During the period 1922-24 he was engaged in purchasing arms for the Hagana in Vienna, Berlin and Paris. On his return he became the chief figure in the Hagana and was, in fact, its commander although he had neither title nor rank. His authority was personal, moral and political. Under his leadership, the Hagana was first operating under the auspices of the Workers Union, and later, following the Arab rioting of 1929, as the underground military wing of the Zionist Jewish Agency and the National Jewish Committee (Ha'Vaad Ha'Leumi) of Palestine. The organization and financing in the late 1930s of Aliya Bet – the clandestine Jewish immigration to Palestine – was in large part directed by Golomb.

Golomb's home on Rothschild Boulevard, Tel Aviv, served as the Hagana's headquarters for many years. It was from there that most of the major decisions of the time originated - the decision not to undertake reprisals at the time of the "disturbances", the setting-up of "Tower and Stockade" settlements, the formation of the Hagana's Field Force and the Palmach (the elite forces of the Hagana), and the dispatch of parachutists to occupied Europe in WW-II.

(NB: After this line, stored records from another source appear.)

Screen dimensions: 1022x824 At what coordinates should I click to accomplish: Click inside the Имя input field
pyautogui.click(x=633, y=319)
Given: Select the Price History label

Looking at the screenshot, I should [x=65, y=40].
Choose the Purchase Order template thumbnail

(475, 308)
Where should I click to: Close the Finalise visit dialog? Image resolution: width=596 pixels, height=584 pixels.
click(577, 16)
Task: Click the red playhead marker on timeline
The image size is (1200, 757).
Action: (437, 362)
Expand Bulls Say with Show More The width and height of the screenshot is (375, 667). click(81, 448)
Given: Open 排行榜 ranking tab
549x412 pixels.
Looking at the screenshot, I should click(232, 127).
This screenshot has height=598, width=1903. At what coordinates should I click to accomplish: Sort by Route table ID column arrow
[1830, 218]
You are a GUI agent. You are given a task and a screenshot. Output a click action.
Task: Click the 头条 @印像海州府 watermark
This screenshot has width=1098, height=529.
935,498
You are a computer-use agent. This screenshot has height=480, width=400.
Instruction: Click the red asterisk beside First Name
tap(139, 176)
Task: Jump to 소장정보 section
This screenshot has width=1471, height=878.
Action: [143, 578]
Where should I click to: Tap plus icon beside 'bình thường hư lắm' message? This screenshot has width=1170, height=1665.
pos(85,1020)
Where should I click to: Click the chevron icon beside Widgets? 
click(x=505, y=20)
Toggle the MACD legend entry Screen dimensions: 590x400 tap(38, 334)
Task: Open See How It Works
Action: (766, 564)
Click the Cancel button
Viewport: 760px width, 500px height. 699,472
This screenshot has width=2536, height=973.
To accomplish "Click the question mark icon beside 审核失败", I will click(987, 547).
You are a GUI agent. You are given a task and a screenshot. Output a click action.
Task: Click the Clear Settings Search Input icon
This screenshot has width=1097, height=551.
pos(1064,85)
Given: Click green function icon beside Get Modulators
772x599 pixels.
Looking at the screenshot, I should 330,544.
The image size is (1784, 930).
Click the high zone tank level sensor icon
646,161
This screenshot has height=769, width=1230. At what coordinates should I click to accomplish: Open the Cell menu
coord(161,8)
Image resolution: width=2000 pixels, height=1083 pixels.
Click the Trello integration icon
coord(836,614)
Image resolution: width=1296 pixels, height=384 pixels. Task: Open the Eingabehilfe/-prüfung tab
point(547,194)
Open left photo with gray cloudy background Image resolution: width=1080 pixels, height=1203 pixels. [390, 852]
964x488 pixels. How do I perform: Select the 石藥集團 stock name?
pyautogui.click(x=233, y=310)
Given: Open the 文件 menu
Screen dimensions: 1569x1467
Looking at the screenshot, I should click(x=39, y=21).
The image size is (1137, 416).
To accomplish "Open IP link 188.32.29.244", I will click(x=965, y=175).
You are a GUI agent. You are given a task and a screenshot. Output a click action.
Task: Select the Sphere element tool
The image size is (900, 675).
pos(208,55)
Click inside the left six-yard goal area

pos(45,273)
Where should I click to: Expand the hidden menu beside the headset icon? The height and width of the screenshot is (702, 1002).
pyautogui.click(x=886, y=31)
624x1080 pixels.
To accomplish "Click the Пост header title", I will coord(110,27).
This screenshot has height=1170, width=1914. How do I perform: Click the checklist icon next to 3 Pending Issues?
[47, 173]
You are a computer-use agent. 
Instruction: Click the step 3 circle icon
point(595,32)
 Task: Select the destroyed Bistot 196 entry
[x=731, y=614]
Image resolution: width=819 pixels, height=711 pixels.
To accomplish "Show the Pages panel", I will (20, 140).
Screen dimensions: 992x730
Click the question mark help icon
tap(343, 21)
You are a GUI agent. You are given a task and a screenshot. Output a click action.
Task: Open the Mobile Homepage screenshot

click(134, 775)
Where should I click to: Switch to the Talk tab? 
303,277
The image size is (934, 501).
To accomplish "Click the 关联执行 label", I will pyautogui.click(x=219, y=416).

Golomb died in 1945 at the age of 52. Shortly after his death, Aliya Bet operations were resumed, and the first Aliya Bet vessel after WW-II was named "Dalin" – Golomb's clandestine nickname – in his memory. Another Aliya Bet vessel was called Eliyahu Golomb.

Golomb's house today houses the Hagana Museum and Archives,"Bet Eliyahu – Bet Ha'Hagana". The neighborhood of Yad Eliyahu in Tel Aviv, kibbutz Nir Eliyahu (near the city of Kfar Saba), streets in several cities, and the prestigious yearly award of Bitchon Israel (awarded to individual or organizations with outstanding contribution to the defense of Israel) are all named after him.

The stamp was issued in 1978, part of a series of 5 stamps of prominent personalities, commemorating Israel's 30 years of independence. Design: Z. Narkiss.